Directions for this task ::
Give again, word for word, the line holding "You are a GUI" and every line after it through the end of the data below. Omit pictures.

═══ Data provided

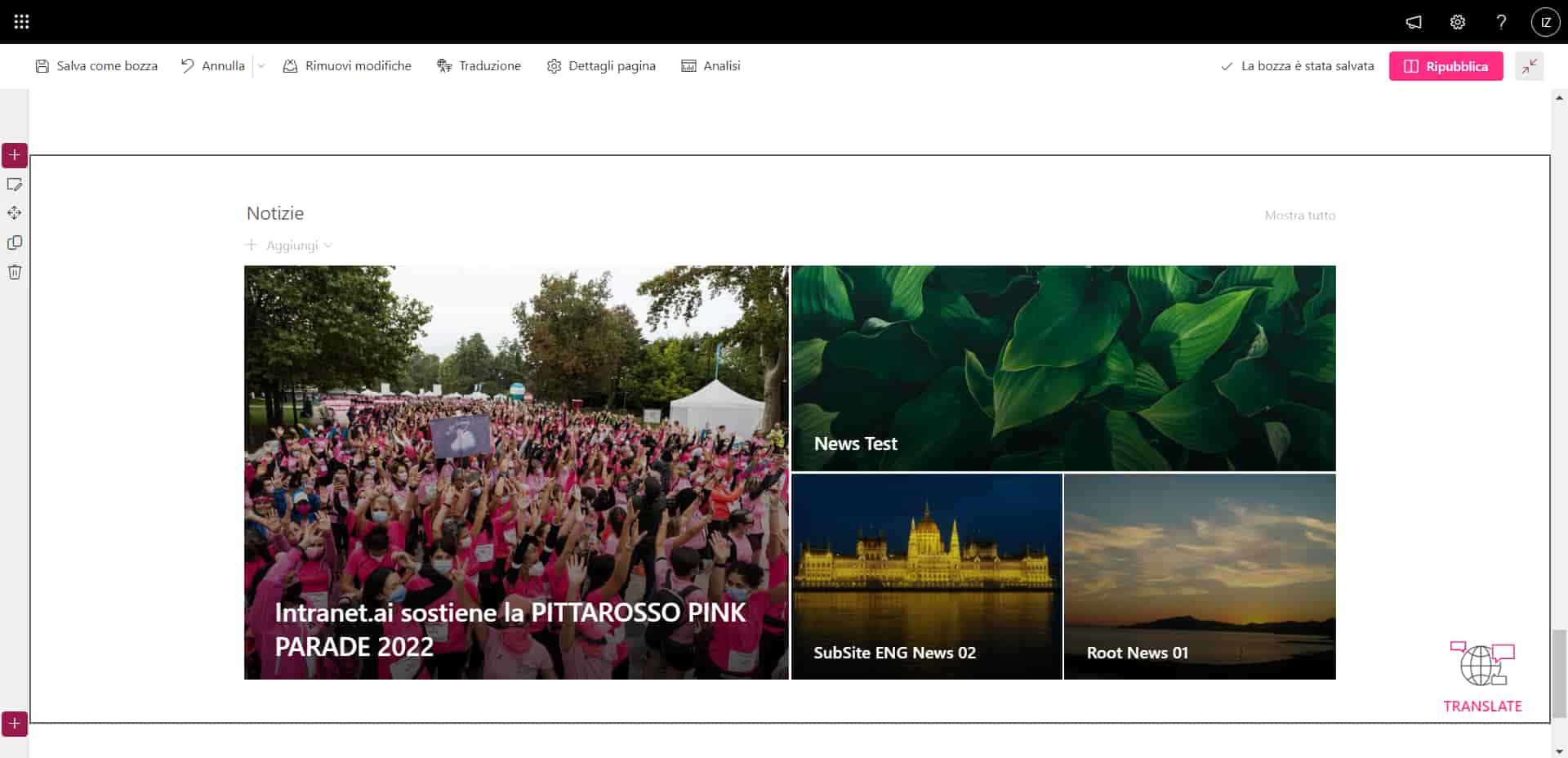Expand the Annulla dropdown arrow
The image size is (1568, 758).
pyautogui.click(x=261, y=66)
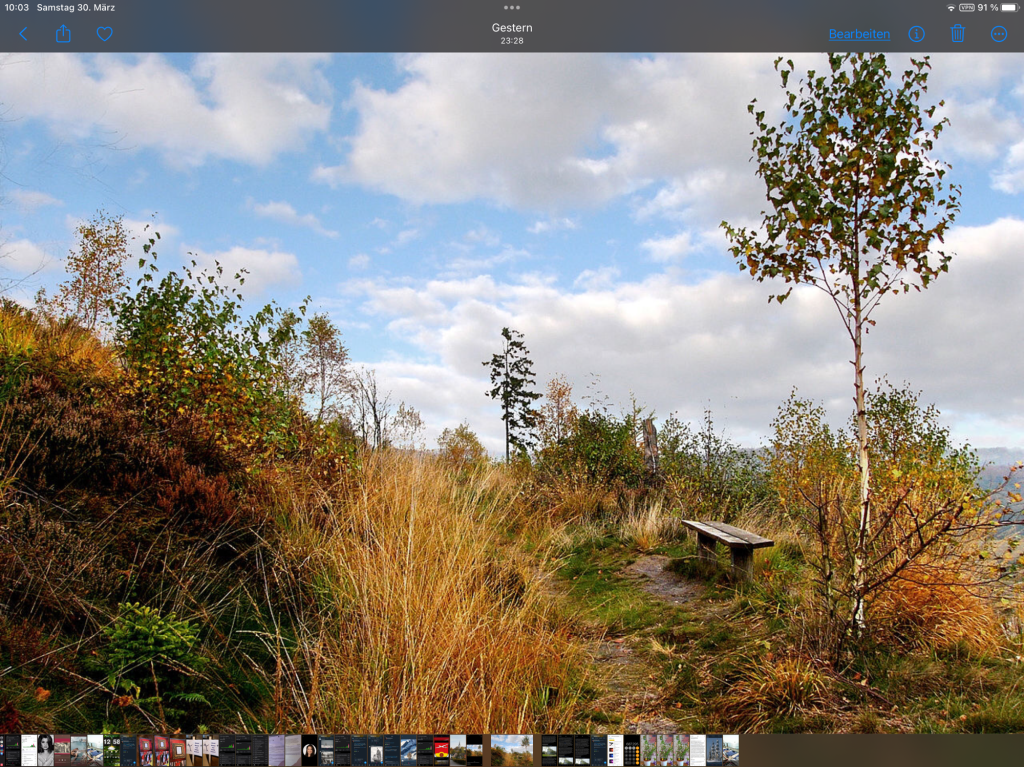This screenshot has width=1024, height=767.
Task: Tap the multitasking three dots at top center
Action: (x=512, y=7)
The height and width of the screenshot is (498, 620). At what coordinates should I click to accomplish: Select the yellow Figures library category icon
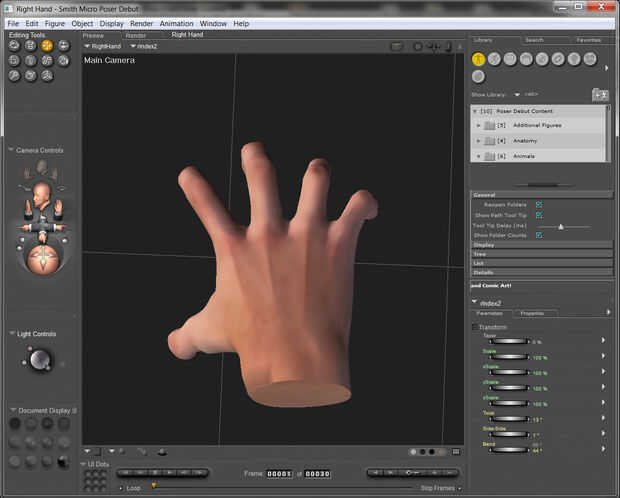coord(479,59)
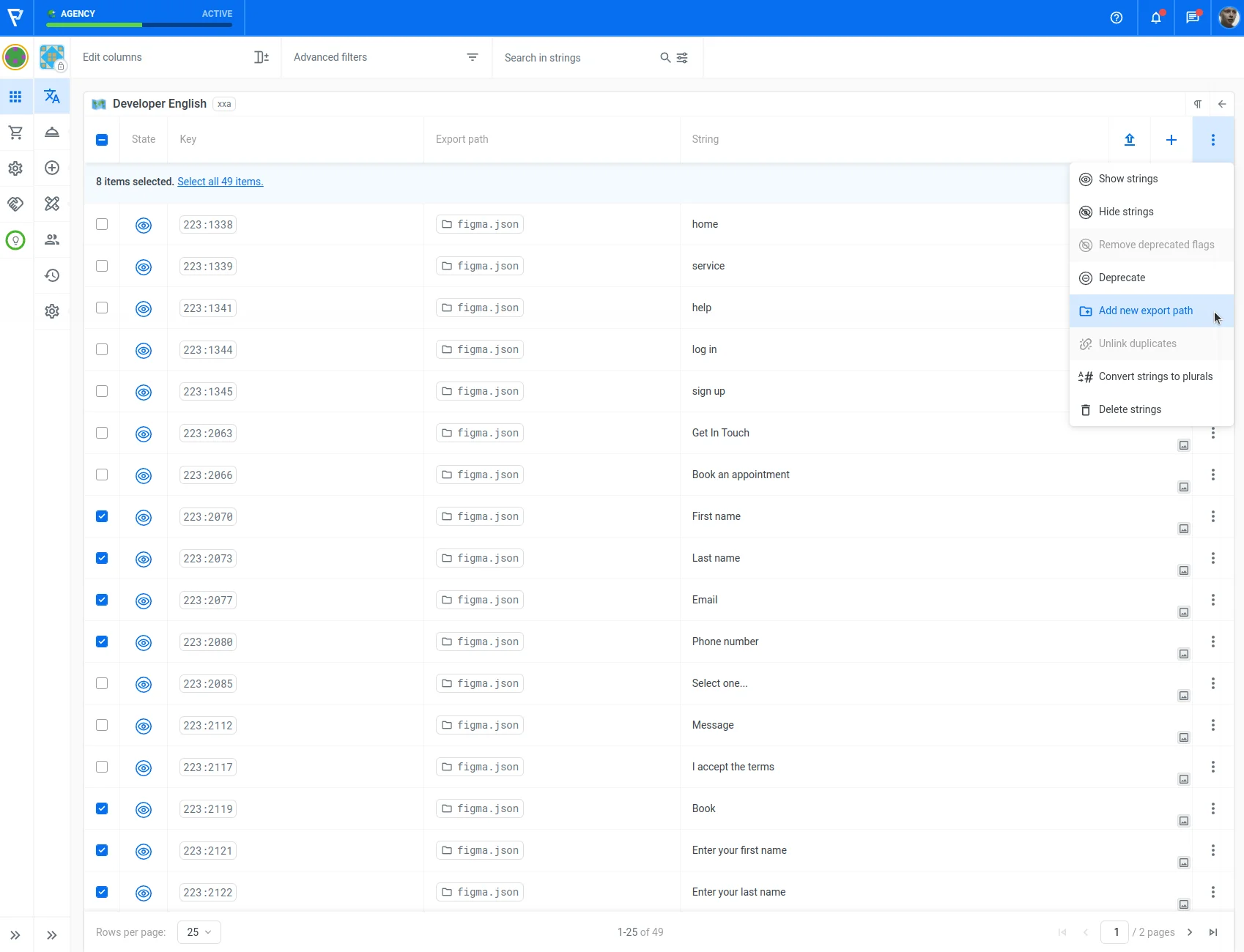Open the three-dot menu for Book row
1244x952 pixels.
click(1212, 808)
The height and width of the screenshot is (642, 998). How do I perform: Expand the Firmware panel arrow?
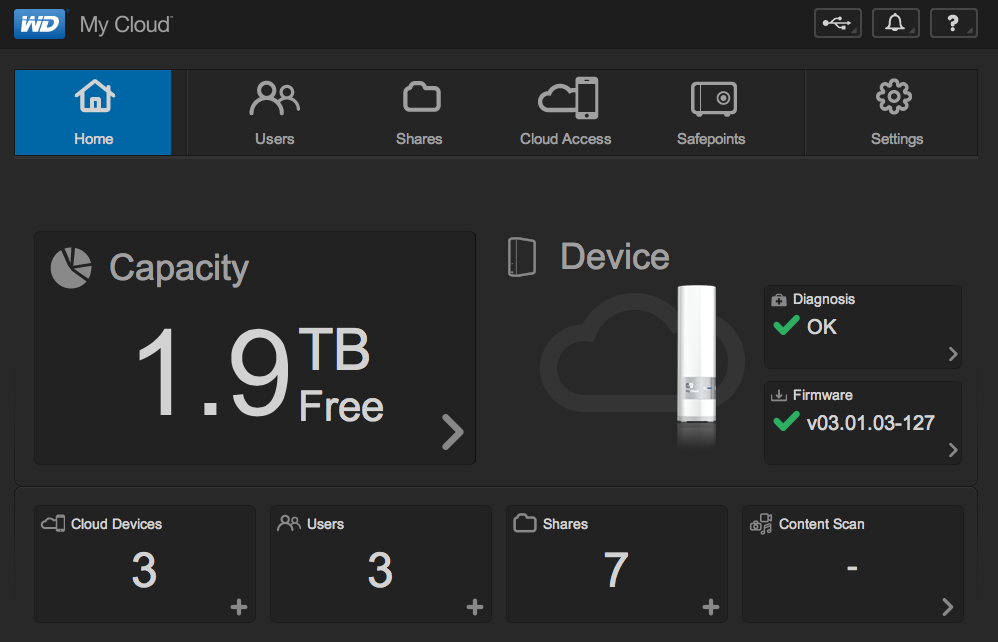click(x=953, y=450)
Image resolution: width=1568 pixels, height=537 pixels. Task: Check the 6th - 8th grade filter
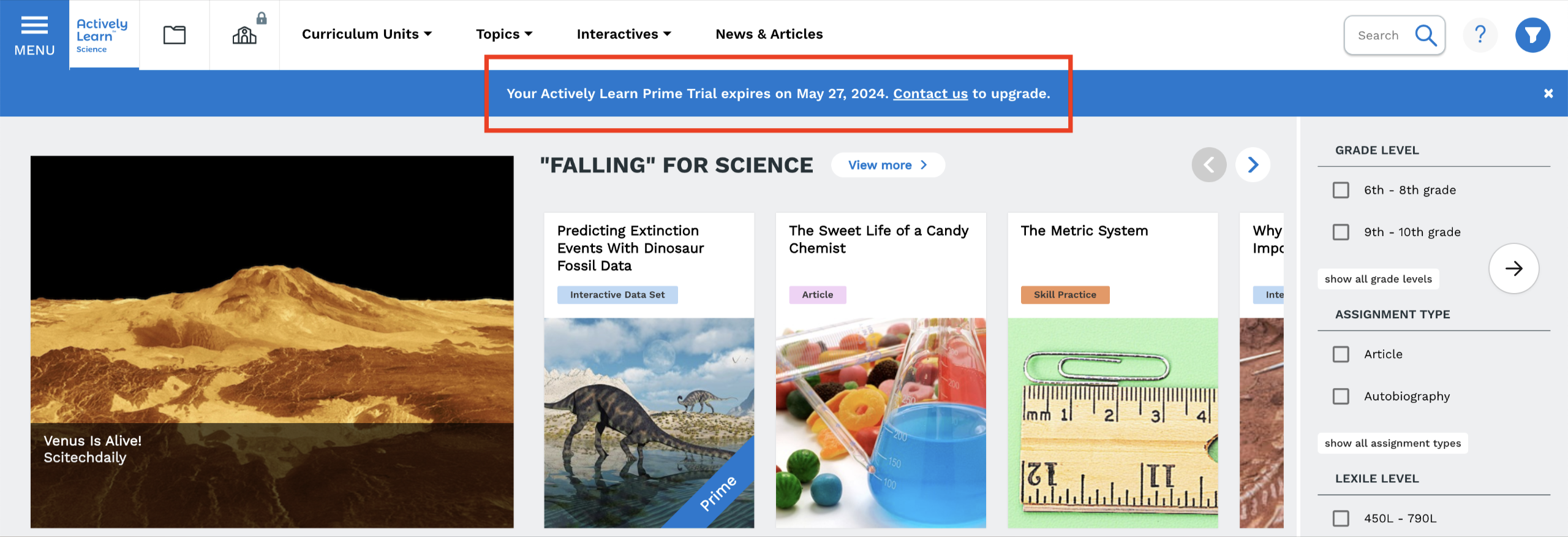coord(1341,190)
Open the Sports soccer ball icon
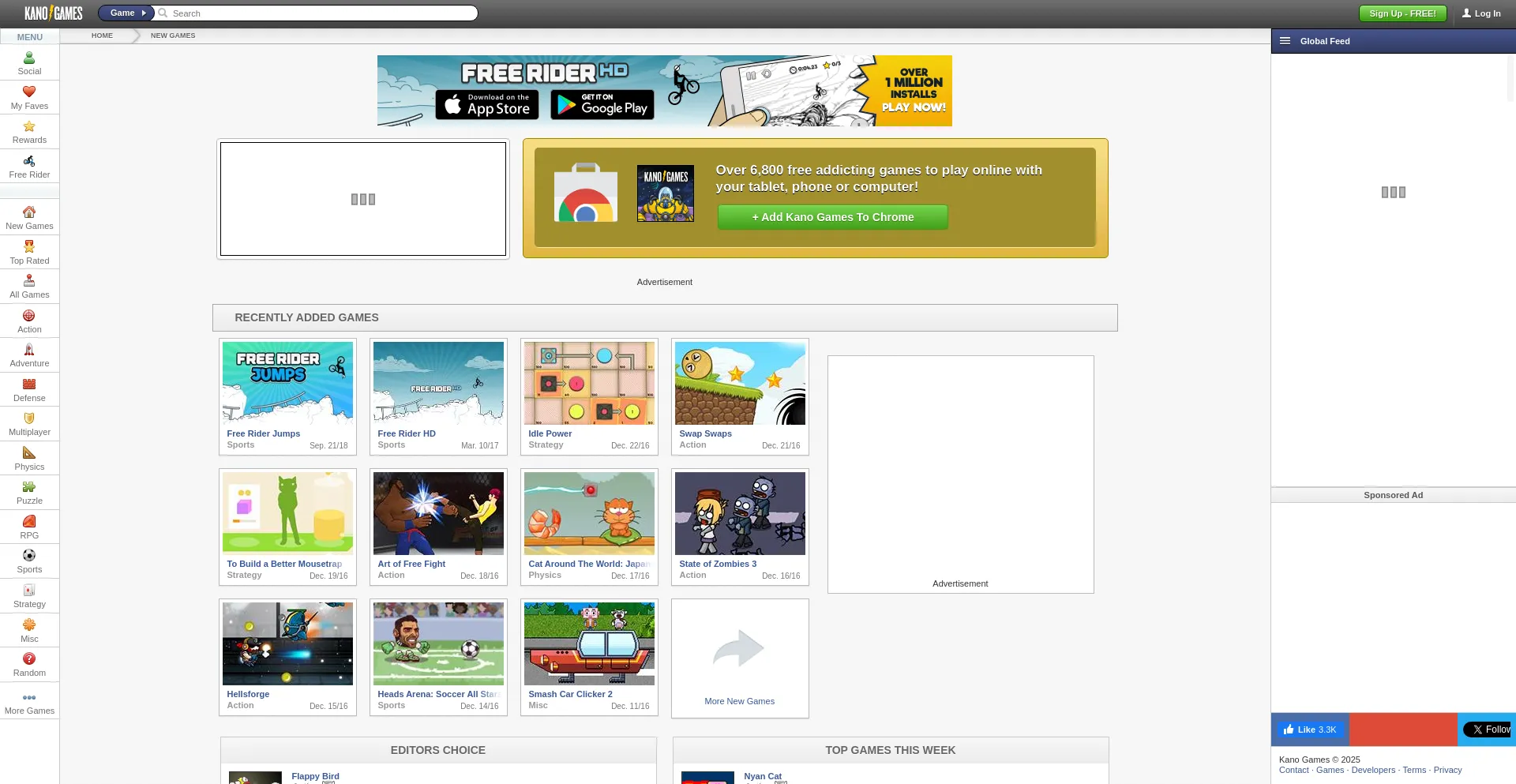This screenshot has height=784, width=1516. pos(29,556)
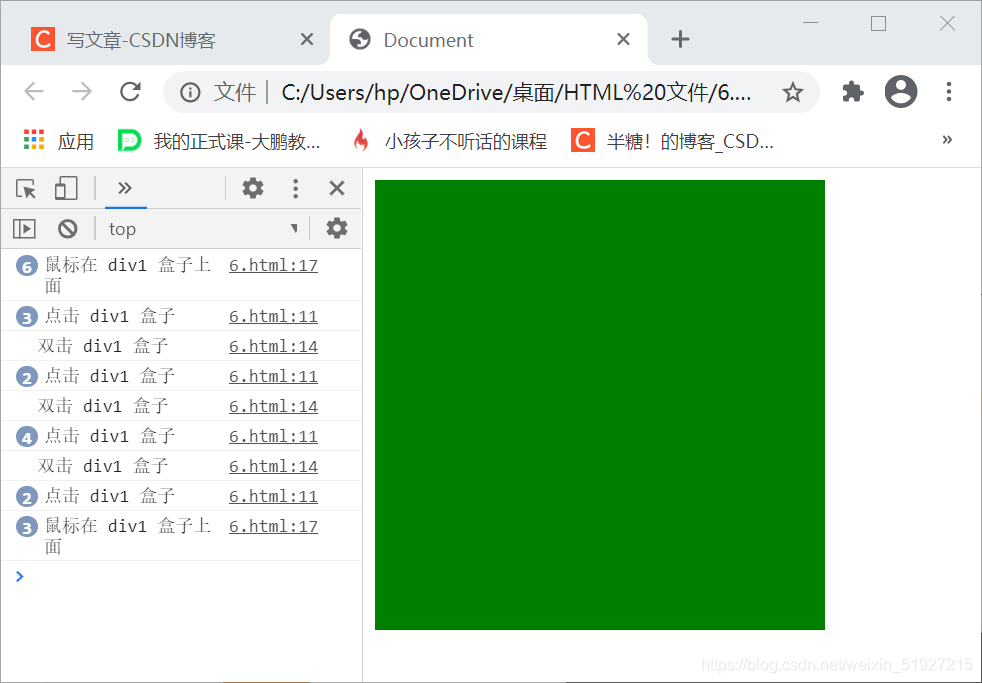Enable inspect mode in DevTools
Viewport: 982px width, 683px height.
click(x=24, y=188)
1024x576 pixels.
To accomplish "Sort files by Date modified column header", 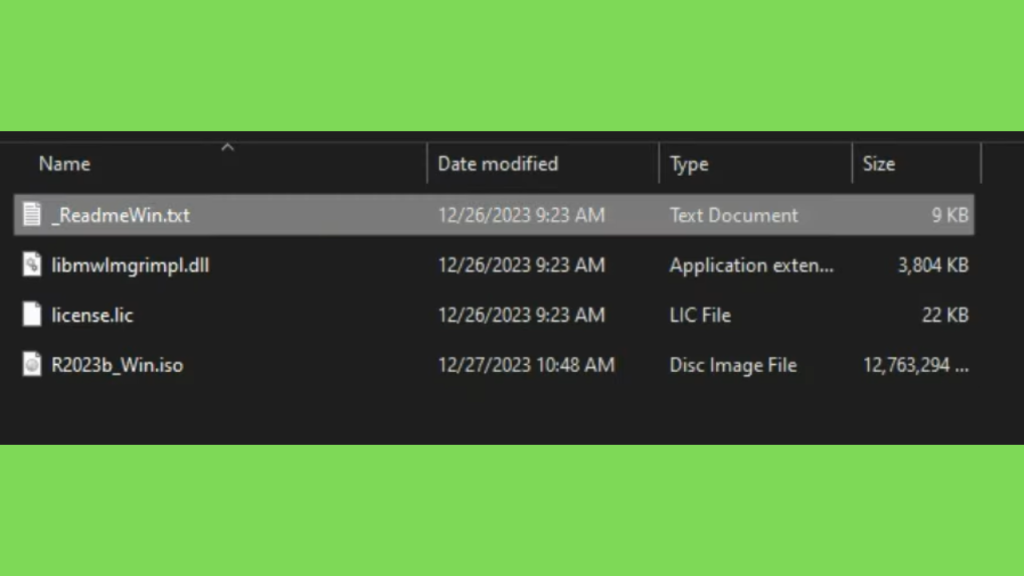I will 498,164.
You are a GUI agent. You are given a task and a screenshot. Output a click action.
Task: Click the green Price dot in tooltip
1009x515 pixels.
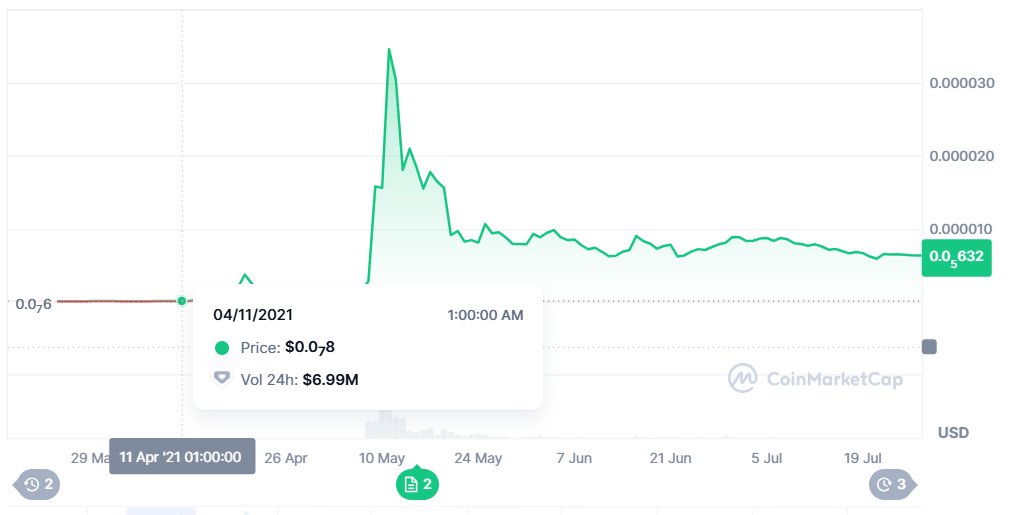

══════

Answer to the problem ::
You are a GUI agent. You are given a task and a screenshot. Output a click action.
Task: Click the green Price dot in tooltip
1009x515 pixels.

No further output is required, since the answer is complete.